## Work required
In your copy, include every entry exactly as written but no pictures.

## Data supplied
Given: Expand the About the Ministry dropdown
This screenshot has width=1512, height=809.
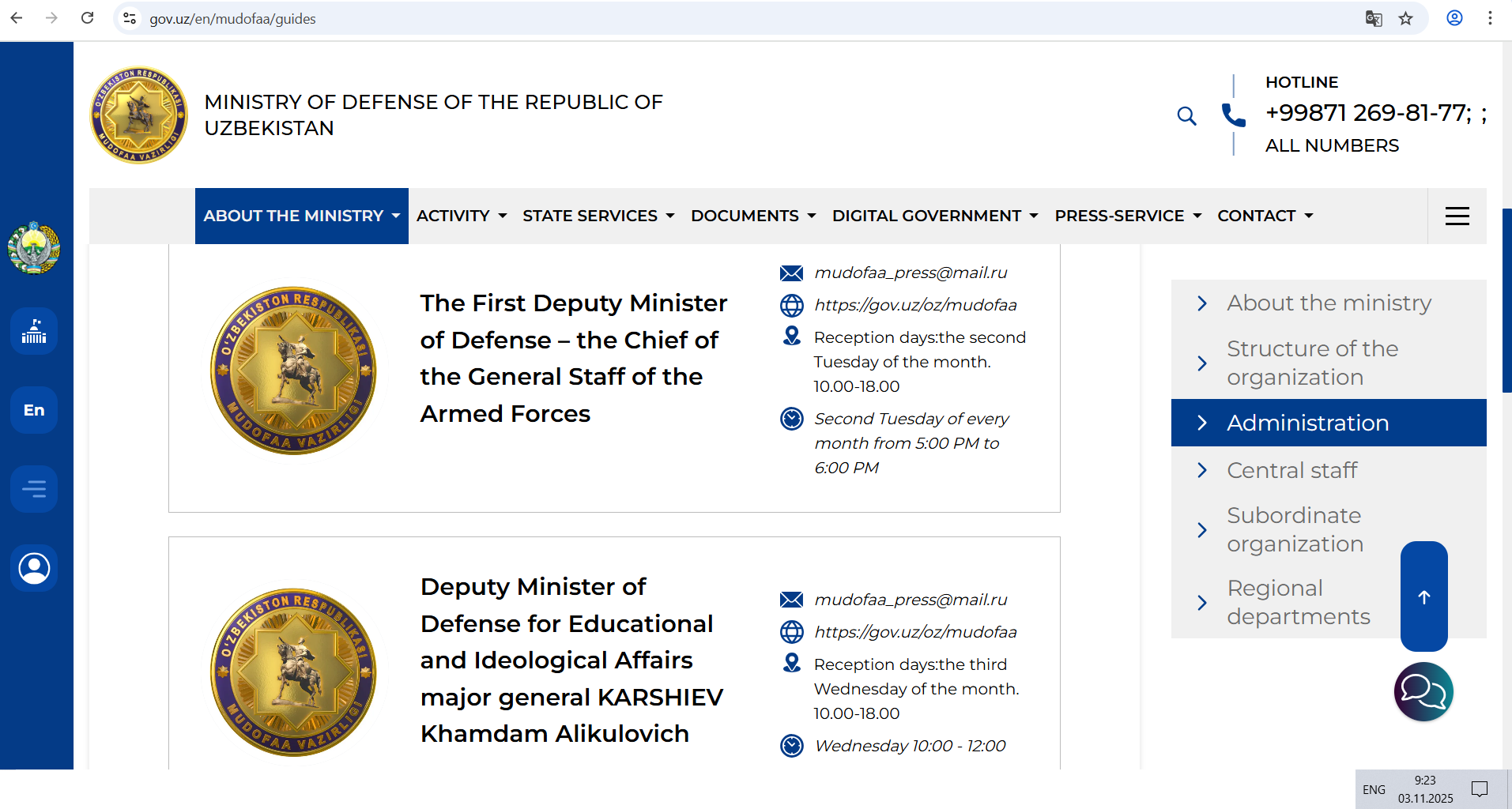Looking at the screenshot, I should (x=301, y=216).
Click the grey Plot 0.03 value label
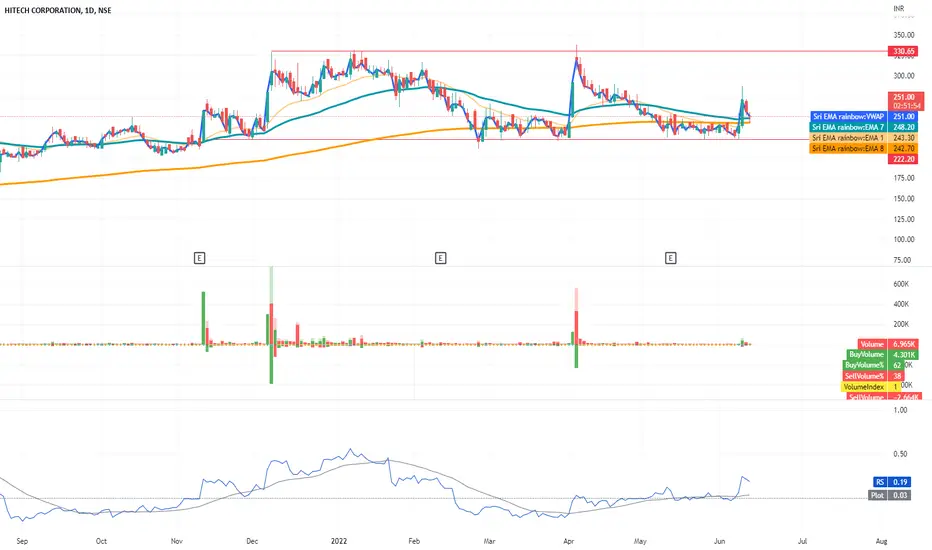This screenshot has width=932, height=550. (889, 495)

## Problem solution
Given: Expand the About the Ministry dropdown
This screenshot has width=1512, height=809.
Looking at the screenshot, I should (x=301, y=216).
Click the grey Plot 0.03 value label
This screenshot has width=932, height=550. (889, 495)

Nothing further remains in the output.